#### INFORMATION SUPPLIED:
==============================

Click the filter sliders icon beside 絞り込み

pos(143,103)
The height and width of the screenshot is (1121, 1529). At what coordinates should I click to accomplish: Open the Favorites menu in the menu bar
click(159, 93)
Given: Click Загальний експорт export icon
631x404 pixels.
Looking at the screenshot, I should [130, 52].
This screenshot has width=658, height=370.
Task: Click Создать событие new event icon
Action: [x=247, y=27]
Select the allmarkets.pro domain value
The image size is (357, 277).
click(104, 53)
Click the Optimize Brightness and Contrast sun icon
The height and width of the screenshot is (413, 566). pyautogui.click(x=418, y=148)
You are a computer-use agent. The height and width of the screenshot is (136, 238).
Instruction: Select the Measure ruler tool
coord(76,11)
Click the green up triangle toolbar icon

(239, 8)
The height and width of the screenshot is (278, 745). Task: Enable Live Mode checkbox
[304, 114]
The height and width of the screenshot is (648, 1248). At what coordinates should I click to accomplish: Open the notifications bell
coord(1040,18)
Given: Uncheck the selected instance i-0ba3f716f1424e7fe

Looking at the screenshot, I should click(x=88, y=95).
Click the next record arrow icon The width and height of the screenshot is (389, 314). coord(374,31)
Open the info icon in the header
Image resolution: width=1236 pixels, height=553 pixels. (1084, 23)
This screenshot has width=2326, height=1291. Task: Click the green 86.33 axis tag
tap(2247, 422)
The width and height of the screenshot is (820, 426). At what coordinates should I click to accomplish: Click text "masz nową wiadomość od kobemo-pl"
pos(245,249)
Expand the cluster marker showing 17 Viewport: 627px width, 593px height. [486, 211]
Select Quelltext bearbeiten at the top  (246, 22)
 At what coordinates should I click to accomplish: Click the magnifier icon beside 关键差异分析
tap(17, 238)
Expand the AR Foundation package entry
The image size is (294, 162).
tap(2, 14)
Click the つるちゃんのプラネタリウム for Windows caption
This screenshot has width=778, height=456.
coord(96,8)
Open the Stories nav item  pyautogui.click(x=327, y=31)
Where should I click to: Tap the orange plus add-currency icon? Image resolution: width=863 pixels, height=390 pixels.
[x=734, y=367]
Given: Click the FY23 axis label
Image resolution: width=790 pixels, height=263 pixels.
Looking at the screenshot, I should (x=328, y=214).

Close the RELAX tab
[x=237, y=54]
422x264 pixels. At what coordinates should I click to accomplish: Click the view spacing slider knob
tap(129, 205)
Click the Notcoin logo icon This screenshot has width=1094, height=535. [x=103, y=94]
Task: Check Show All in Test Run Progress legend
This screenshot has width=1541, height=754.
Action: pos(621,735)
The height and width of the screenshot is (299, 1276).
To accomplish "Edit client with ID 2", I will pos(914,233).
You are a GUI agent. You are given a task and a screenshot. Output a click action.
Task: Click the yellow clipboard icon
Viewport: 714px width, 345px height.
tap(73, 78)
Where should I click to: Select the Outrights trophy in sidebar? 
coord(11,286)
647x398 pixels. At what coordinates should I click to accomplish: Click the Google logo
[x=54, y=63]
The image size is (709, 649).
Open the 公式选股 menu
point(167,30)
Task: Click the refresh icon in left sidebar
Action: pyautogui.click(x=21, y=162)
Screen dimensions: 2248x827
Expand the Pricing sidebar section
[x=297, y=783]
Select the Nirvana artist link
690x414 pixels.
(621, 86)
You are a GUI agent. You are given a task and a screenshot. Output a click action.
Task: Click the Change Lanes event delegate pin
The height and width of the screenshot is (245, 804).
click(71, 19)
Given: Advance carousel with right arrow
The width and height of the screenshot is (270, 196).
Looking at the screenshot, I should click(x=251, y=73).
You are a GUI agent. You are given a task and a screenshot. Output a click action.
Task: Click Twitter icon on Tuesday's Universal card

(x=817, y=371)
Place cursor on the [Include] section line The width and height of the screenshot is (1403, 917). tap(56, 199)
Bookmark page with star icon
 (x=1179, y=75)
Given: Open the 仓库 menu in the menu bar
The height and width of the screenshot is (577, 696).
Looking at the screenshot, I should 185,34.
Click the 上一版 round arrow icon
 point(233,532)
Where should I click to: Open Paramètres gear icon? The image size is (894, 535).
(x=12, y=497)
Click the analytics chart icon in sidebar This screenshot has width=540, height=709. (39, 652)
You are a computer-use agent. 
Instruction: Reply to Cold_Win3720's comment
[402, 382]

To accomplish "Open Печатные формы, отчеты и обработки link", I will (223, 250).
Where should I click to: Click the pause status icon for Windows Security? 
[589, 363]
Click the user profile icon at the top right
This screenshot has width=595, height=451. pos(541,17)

==============================

#### EXERCISE DIRECTIONS:
Print the listing above from its first line through the line containing "click(159, 93)" without changing a single character.

#### FULL OUTPUT:
Click the filter sliders icon beside 絞り込み

pos(143,103)
The height and width of the screenshot is (1121, 1529). At what coordinates should I click to accomplish: Open the Favorites menu in the menu bar
click(159, 93)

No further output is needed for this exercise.